Oikonomou Vangelis P, Tripoliti Evanthia E, Fotiadis Dimitrios I
Department of Computer Science, University of Ioannina, GR 45 110, Ioannina, Greece.
Annu Int Conf IEEE Eng Med Biol Soc. 2009;2009:4444-8. doi: 10.1109/IEMBS.2009.5334281.
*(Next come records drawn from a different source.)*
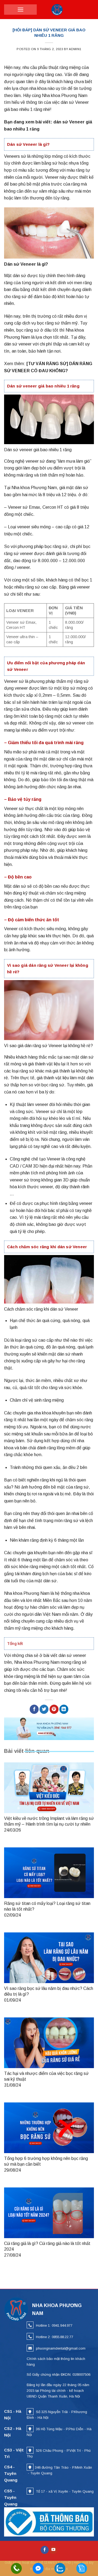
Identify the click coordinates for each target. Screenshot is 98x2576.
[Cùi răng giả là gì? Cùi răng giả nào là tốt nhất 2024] (49, 2212)
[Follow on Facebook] (45, 2550)
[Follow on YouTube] (53, 2550)
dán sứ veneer (71, 1655)
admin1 (75, 49)
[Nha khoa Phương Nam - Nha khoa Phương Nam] (57, 9)
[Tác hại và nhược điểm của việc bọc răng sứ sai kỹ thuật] (49, 2042)
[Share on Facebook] (34, 1709)
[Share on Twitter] (43, 1709)
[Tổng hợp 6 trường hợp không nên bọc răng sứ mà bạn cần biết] (49, 2127)
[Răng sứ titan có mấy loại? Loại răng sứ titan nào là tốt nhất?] (49, 1872)
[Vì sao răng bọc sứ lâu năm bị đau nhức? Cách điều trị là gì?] (49, 1957)
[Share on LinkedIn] (63, 1709)
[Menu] (20, 9)
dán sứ (64, 1354)
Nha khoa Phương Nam (27, 1593)
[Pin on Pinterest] (54, 1709)
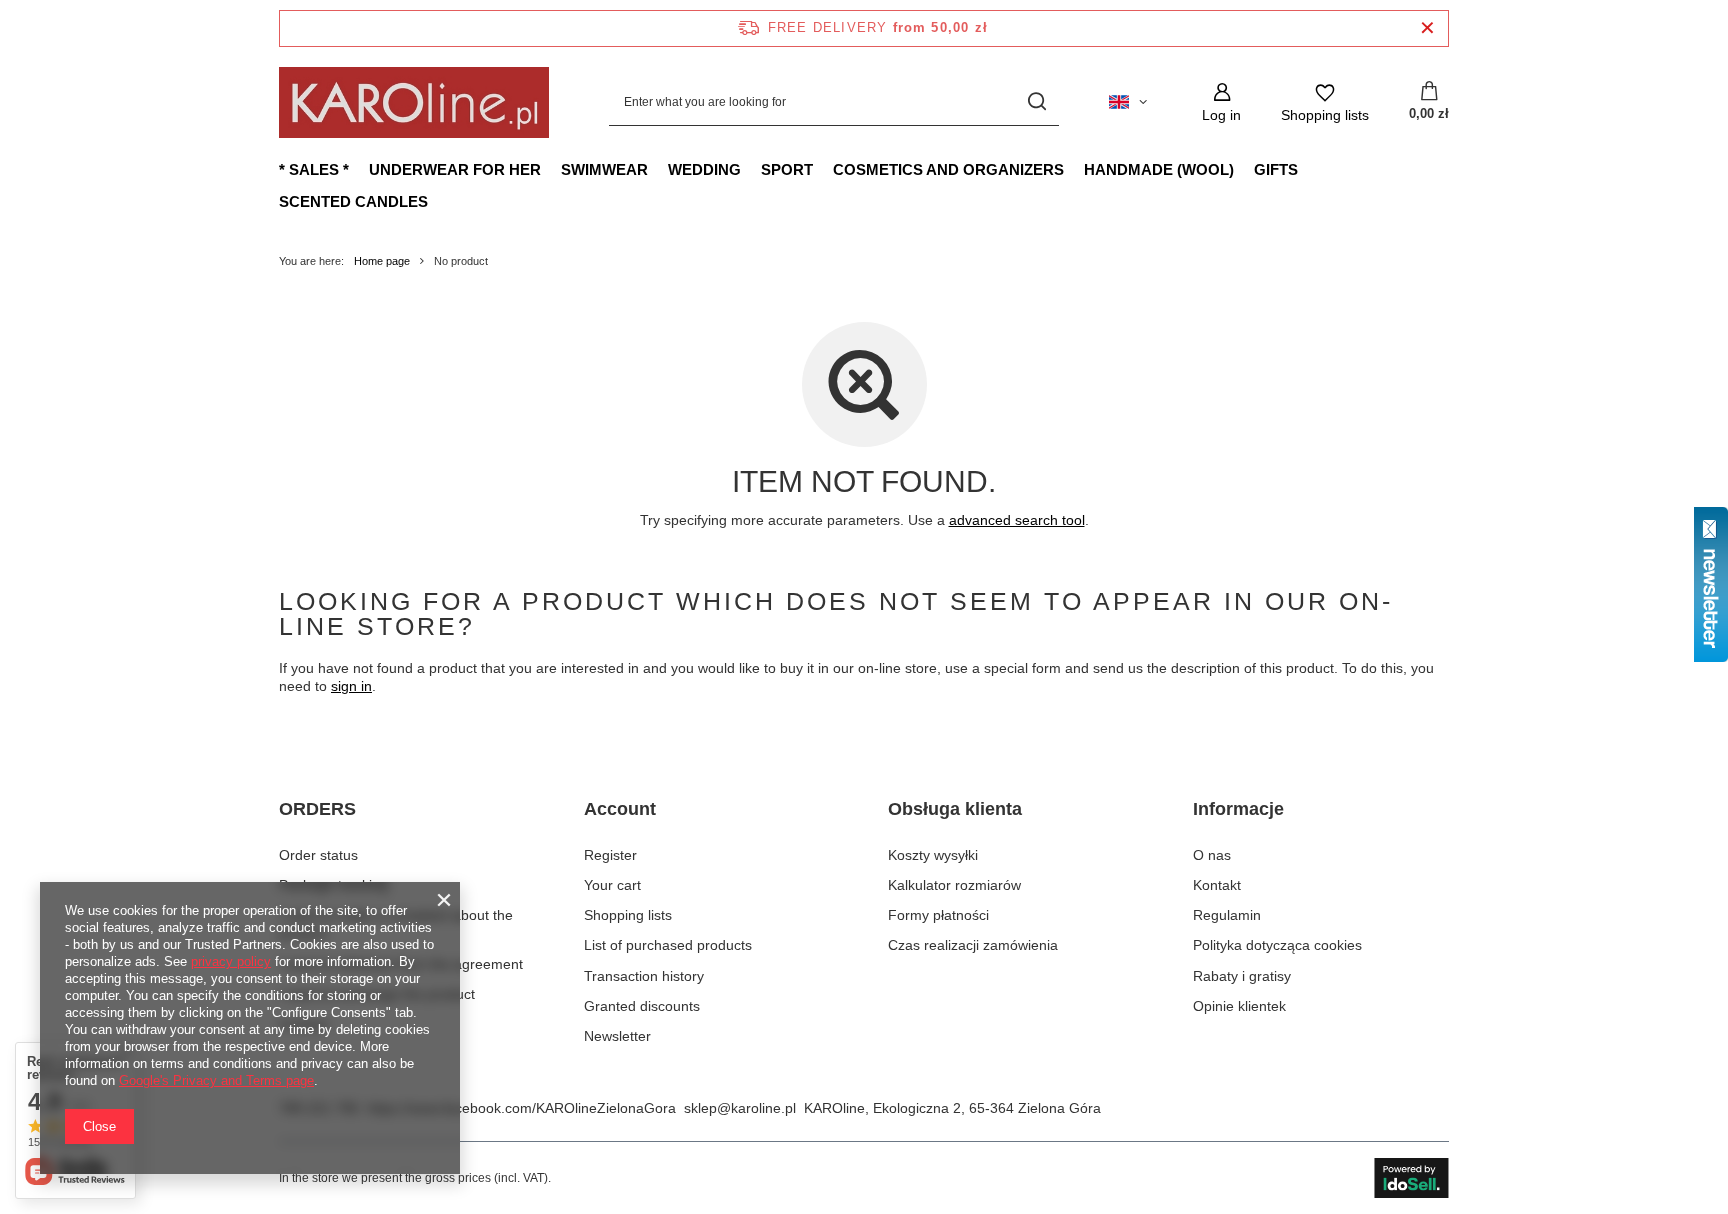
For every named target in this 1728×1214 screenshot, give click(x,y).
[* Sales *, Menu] (359, 169)
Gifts (1276, 169)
In this work, the bayesian framework is used for the analysis of fMRI data. The novelty of the proposed approach is the introduction of a spatio - temporal model used to estimate the variance of the noise across the images and the voxels. The proposed approach is based on a spatio - temporal version of Generalized Linear Model (GLM). To estimate the regression parameters of the GLM as well as the variance components of the noise, the Variational Bayesian (VB) Methodology is employed. The use of VB methodology results in an iterative algorithm, where the estimation of the regression coefficients and the estimation of variance components of the noise, across images and across voxels, are alternated in an elegant and fully automated way. The proposed approach is compared with the Weighted Least Squares (WLS) approach and both methods are evaluated on a real fMRI experiment.
在这项工作中,贝叶斯框架被用于功能性磁共振成像(fMRI)数据的分析。所提出方法的新颖之处在于引入了一个时空模型,用于估计图像和体素中噪声的方差。所提出的方法基于广义线性模型(GLM)的时空版本。为了估计GLM的回归参数以及噪声的方差分量,采用了变分贝叶斯(VB)方法。VB方法的使用产生了一种迭代算法,其中在图像和体素之间,以一种优雅且完全自动化的方式交替进行回归系数的估计和噪声方差分量的估计。将所提出的方法与加权最小二乘法(WLS)方法进行了比较,并在一个实际的fMRI实验中对这两种方法进行了评估。